Furthermore, our results show that in some contexts, fibroblast-derived external stimuli can modulate the cancer cell proteome in a way that counteract KRAS-inhibition and support cancer cell-malignant features. While upon KRAS silencing and exposure to FibCM, HCT116 cells show a significant downregulation of Rap-1 signaling (an important signaling pathway in cancer aggressiveness, involved for instance in epithelial to mesenchymal transition, invasion, and angiogenesis promotion [
38]), LS174T cells upregulate proteins that are involved in adhesion and positive cell spreading regulation. These apparent dichotomic responses go in line with our results demonstrating opposite invasive responses to fibroblast-secreted factors. While in HCT116, KRAS inhibition impaired invasion induced by fibroblasts-derived HGF, in LS174T KRAS inhibition triggered invasion [
19]. Moreover, both cell lines commonly upregulated proteins associated with exosomes localization upon KRAS silencing and culture with FibCM. Since exosomes play an important role in cell-to-cell communication both locally and at distance (e.g., in metastatic niche preparation) [
39,
40,
41], it is worth profiling the content of the exosomes produced in this context, as well as study their biological functions.
In addition, our results show that more than 2/3 of the proteome associated to oncogenic KRAS is controlled non-autonomously by activated-fibroblasts secreted factors. In accordance, in pancreatic ductal adenocarcinoma models, mutKRAS cells have been shown to establish a non-cell-autonomous reciprocal communication with stellate cells (pancreatic fibroblasts). Importantly, sonic hedgehog-activated stellate cells secreted factors, were able to induce total proteome and phosphoproteome KRAS-non-autonomous changes, impacting cancer cell functional phenotypes [
42]. It would be also interesting to evaluate the relevance of mutKRAS in mediating the response to the different subpopulations of fibroblasts that have been found in pancreatic cancer [
43]. Additionally, we speculate that, in tumors, oncogenic KRAS signaling may be very heterogeneous as, cells may engage different oncogenic signaling programs according to the microenvironmental niche they are exposed to.
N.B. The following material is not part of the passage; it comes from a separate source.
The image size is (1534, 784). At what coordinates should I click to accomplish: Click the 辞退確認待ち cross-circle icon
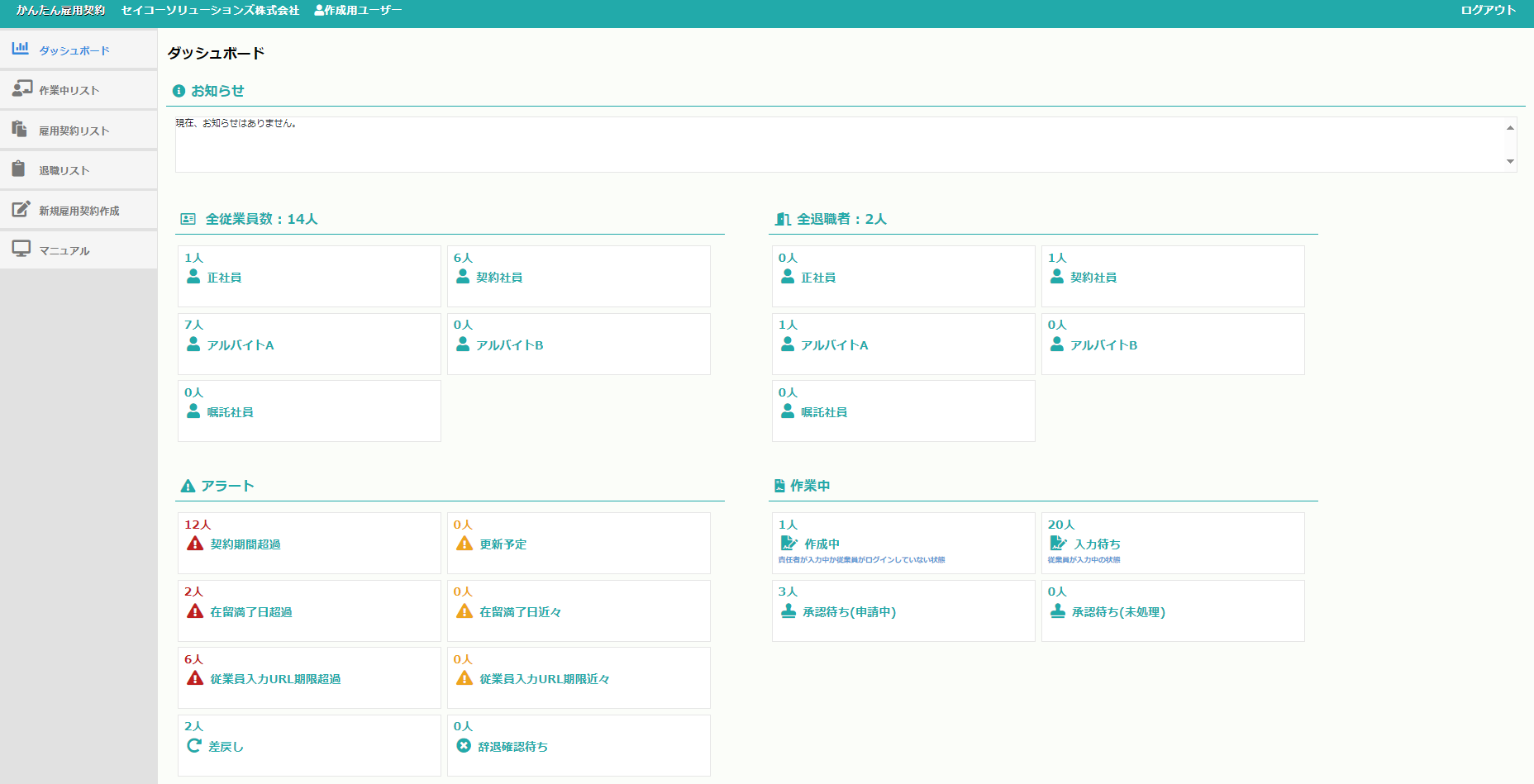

Such context-dependency heterogeneity may dictate different responses to therapy and partially explain tumor resistance events. In fact, HCT116 KRAS silenced cells upregulated type I interferon signaling pathway in a KRAS-autonomous manner. Importantly, in CRC models, an interferon gene expression signature was shown to underlie MEK inhibition resistance in a mutKRAS context [
44]. These findings highlight a possible KRAS pathway inhibition resistance mechanism, thus contributing to explain the failure of KRAS pathway inhibitors and suggesting a potential combinatorial treatment. Moreover, KRAS silencing downregulated Polo Like Kinase 1 (PLK1) in HCT116 cells. Indeed, mutKRAS cancer cells have been shown to be sensitive to PLK1 inhibition [
45,
46], further demonstrating PLK1 as a downstream target of mutKRAS. However, our data demonstrated that the exposure of KRAS silenced cells to FibCM rescued PLK1 downregulation, thus possibly constituting an evasion mechanism to KRAS-targeted therapies. Notably, they support PLK1 direct inhibition as a potential treatment strategy for mutKRAS patients. Accordingly, a phase 1b/2 clinical trial (NCT03829410) is currently evaluating the safety and efficacy of the PLK1 inhibitor onvansertib in combination with FOLFIRI + Bevacizumab, in mutKRAS metastatic CRC.
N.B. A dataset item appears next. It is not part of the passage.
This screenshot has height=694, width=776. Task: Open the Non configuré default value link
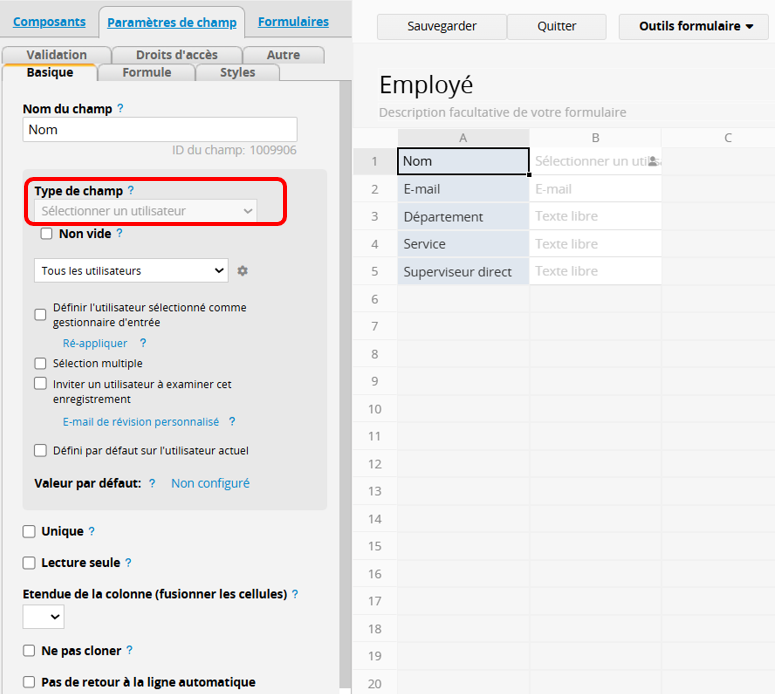(210, 483)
Overall, our data reinforce the importance of re-evaluating oncogenic KRAS signaling in the context of different TME niches as most of the proteomic profile alterations resulted from KRAS-non-autonomous signaling. This will certainly advance the understanding of mutKRAS CRC biology and empower the identification of novel treatment strategies based on targeting the crosstalk between mutKRAS cancer cells and the TME. Nonetheless, the identification of a KRAS-autonomous signature common to different types of stimuli is likely to reveal valuable actionable targets worthy to impair mutKRAS cells irrespective of their microenvironment-induced signaling heterogeneity.